José Eduardo Bischofe de Almeida or simply Zé Eduardo, also known as Zé Love (born 29 October 1987), is a Brazilian footballer who plays for Brasiliense FC.

Zé Eduardo holds an Italian passport.

Career

Early career
Zé Eduardo started his professional career in Palmeiras. During his stay at the club, José Eduardo earned the moniker of "Zé Love" and "God of Goalscorer" in a comparison with Palmeiras' standout striker Vagner Love because of his "very impressive" goal scoring stats.
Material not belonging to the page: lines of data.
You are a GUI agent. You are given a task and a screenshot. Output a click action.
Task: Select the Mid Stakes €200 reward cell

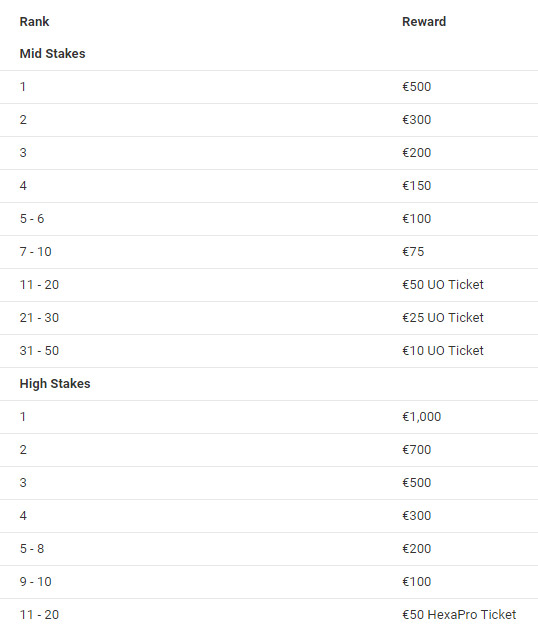click(x=417, y=152)
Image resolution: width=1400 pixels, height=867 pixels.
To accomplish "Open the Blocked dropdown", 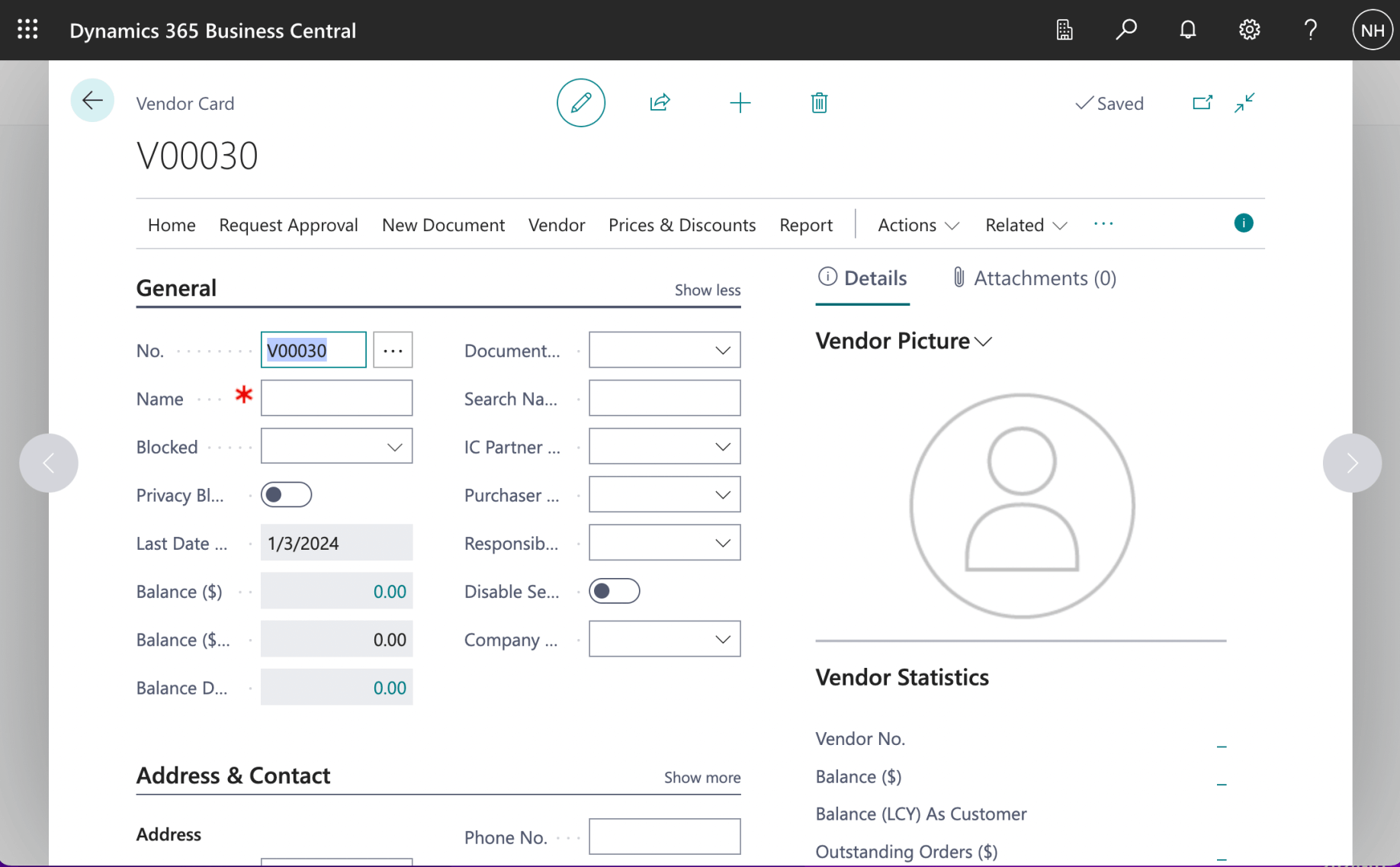I will tap(393, 447).
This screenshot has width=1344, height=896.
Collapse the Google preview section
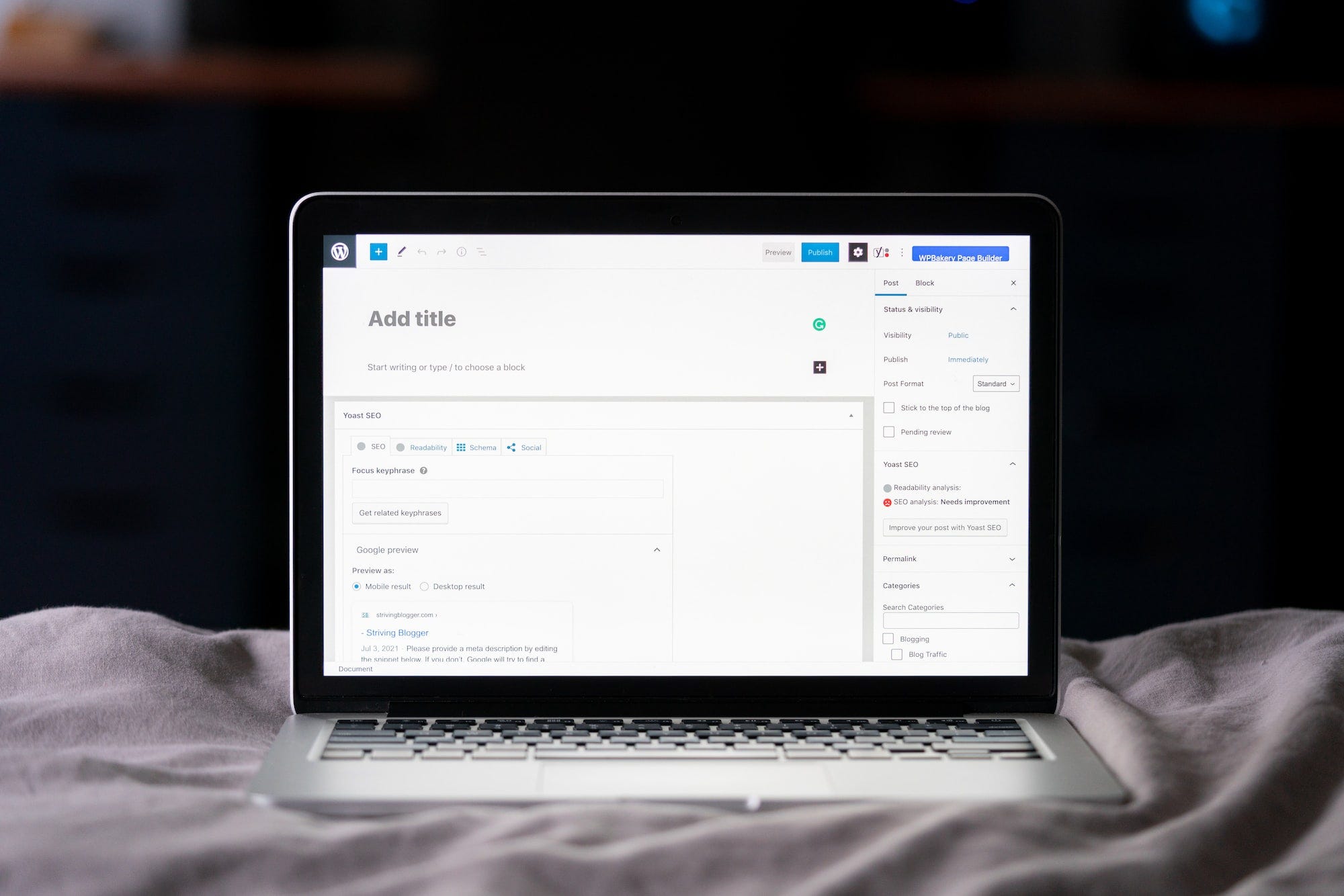(x=656, y=548)
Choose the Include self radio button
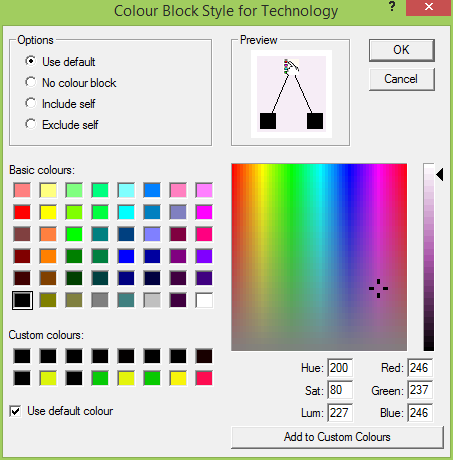This screenshot has width=453, height=460. tap(31, 103)
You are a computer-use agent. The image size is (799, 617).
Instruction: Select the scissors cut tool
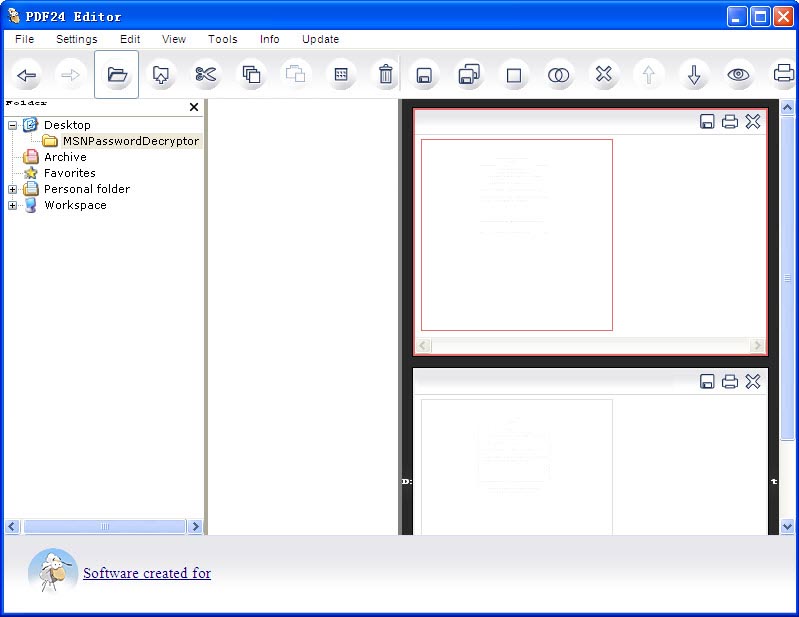(205, 75)
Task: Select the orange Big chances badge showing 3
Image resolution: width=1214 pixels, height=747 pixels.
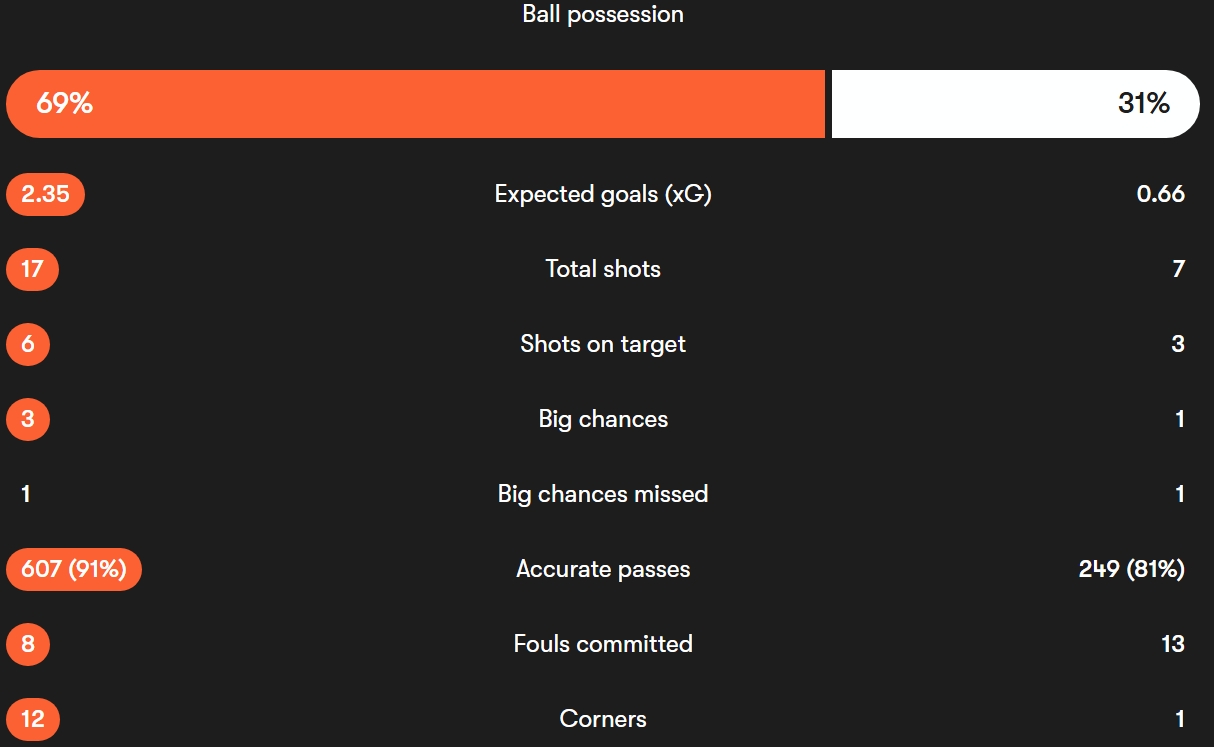Action: [28, 419]
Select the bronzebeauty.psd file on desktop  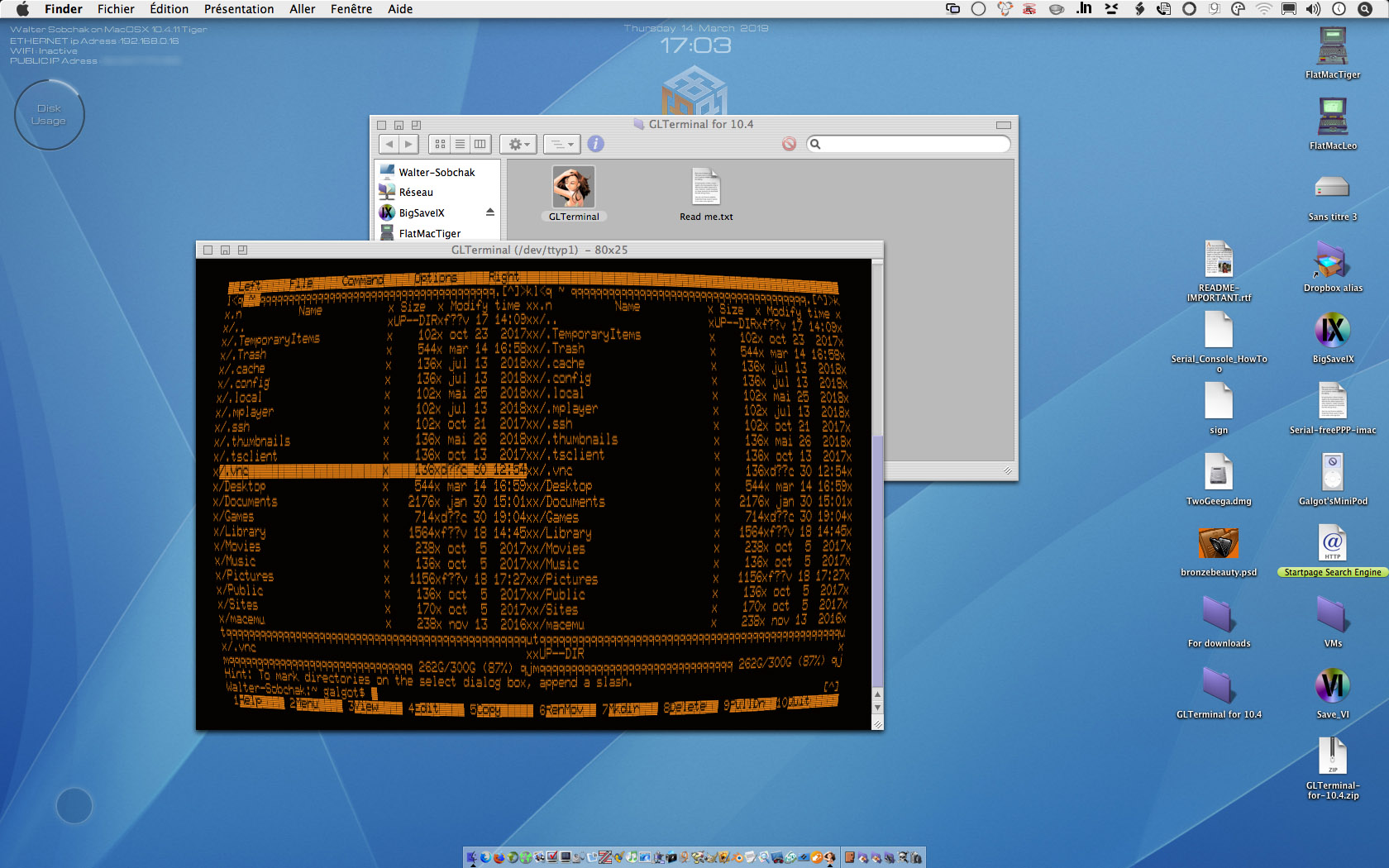click(1218, 544)
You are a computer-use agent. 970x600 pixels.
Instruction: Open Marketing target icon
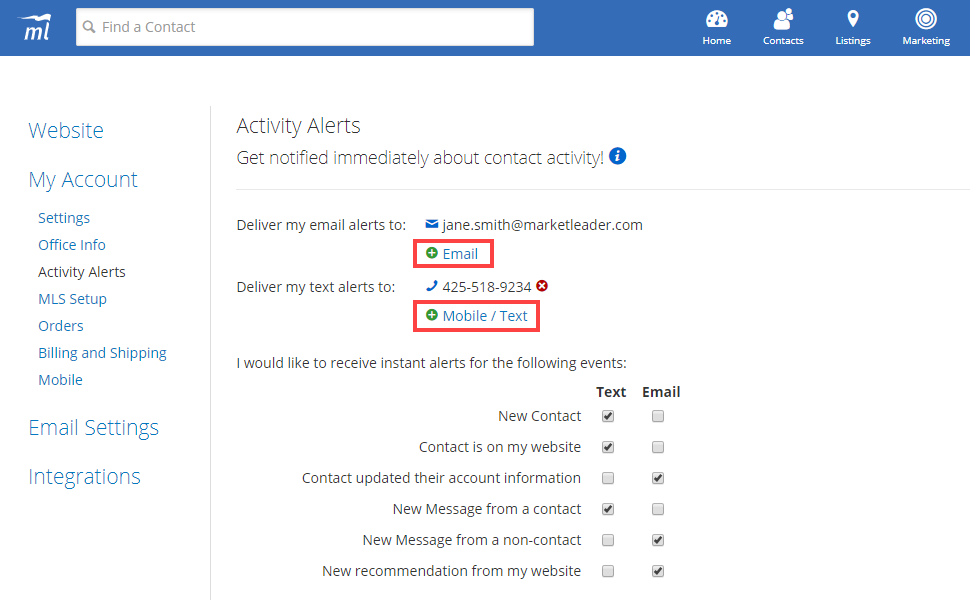[925, 19]
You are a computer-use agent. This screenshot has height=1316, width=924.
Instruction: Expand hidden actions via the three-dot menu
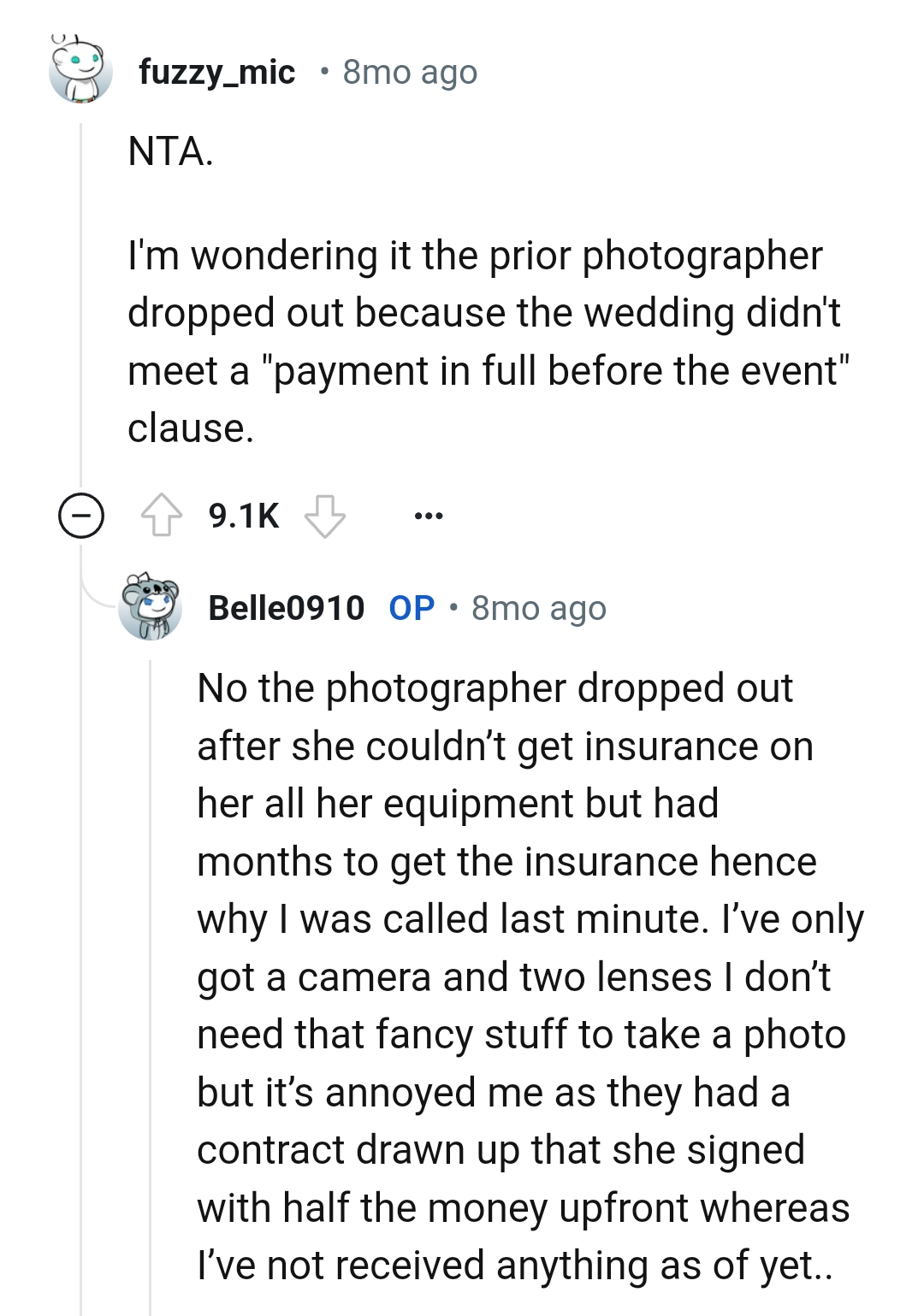[431, 515]
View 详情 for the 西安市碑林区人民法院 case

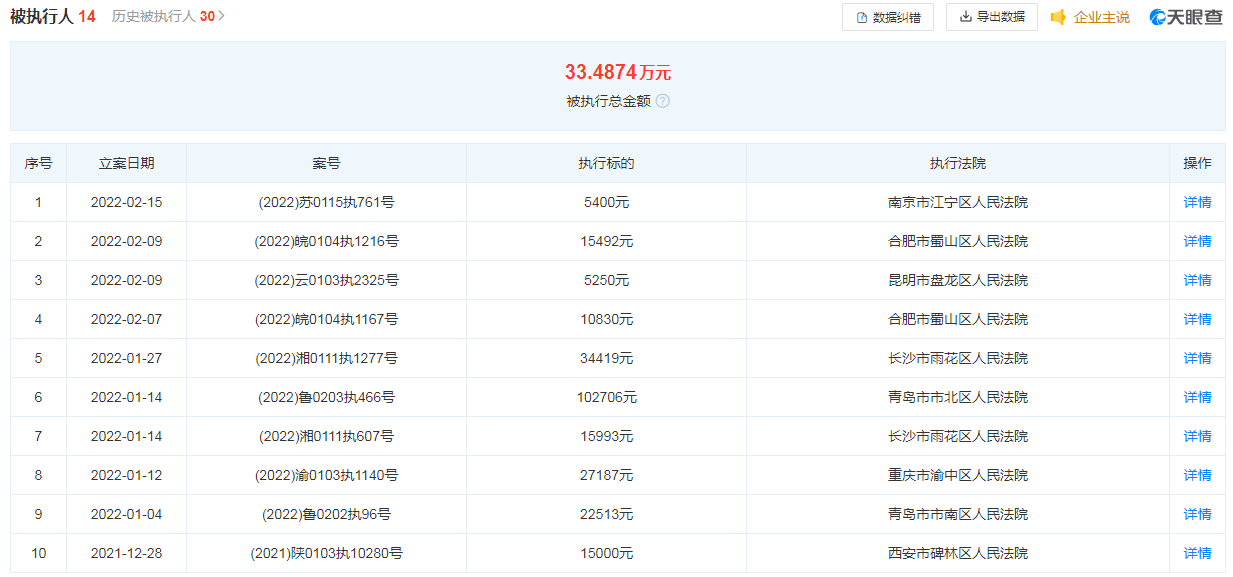[1197, 553]
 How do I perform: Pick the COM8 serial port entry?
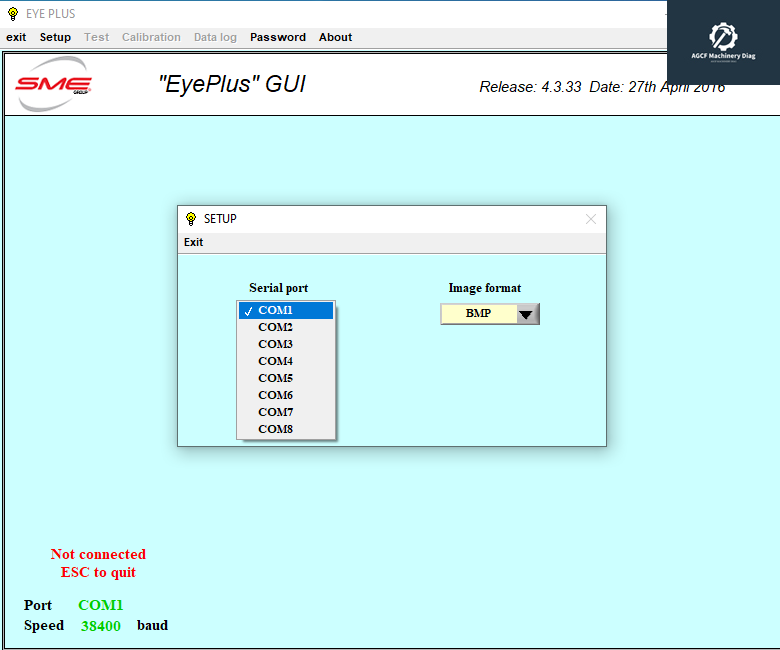click(276, 429)
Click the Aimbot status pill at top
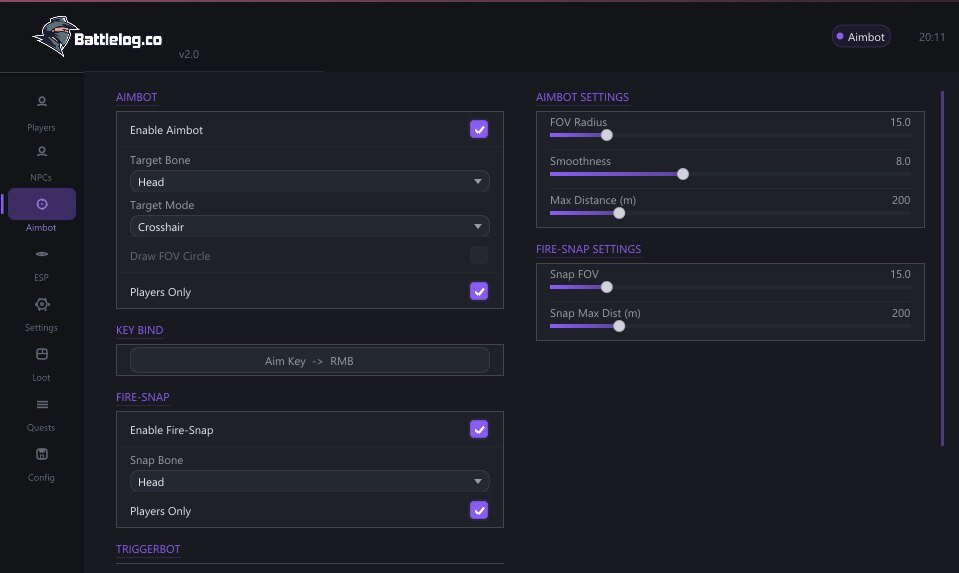Screen dimensions: 959x573 click(861, 37)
After an unremarkable stint at the São Paulo club, Zé Eduardo played for Portuguesa Santista, Atlético Paranaense, Cruzeiro (who bought 70% of the player's economic rights for R$ 300,000), Bragantino (2006 Campeonato Paulista), Ipatinga (April – May 2006), Villa Nova (2006 Taça Minas Gerais), Sport (January – August 2007), Grêmio (2007 Copa FGF), Ferroviária (2008 Campeonato Paulista Série A2) and Fortaleza (2008 Brasileiro Série B), also to no success . In December 2008, Zé Eduardo joined São Caetano's squad for the 2009 Campeonato Paulista, scoring only one goal for the team, but proving himself to be a valuable player for the team. After a short stint in América from Minas Gerais, Zé Eduardo joined Natal's ABC, where he drew the attention of the larger clubs after scoring three goals in nine matches.

Santos
Joining Santos with no fanfare, Zé Eduardo went on to find great glory at the Vila Belmiro club, at first on loan. Starting off as a substitute, Eduardo played remarkably well, eventually earning a place in the starting 11. Winning the Paulistão and the Copa do Brasil, Zé Eduardo was one of the best players of the Santos squad, scoring a hat-trick against Fluminense at Estádio Olímpico Nilton Santos, while Maracaña was under construction. Zé Eduardo was the team joint-fourth-scorer of the team in the Paulistão with 6 goals (along with Wesley), behind Neymar, André Felipe, Ganso. In the 2010 Campeonato Brasileiro Série A, Zé Eduardo scored 10 times, just 7 goals short of Neymar. Zé Eduardo's goals were ranked second in Santos and joint-8th in the league.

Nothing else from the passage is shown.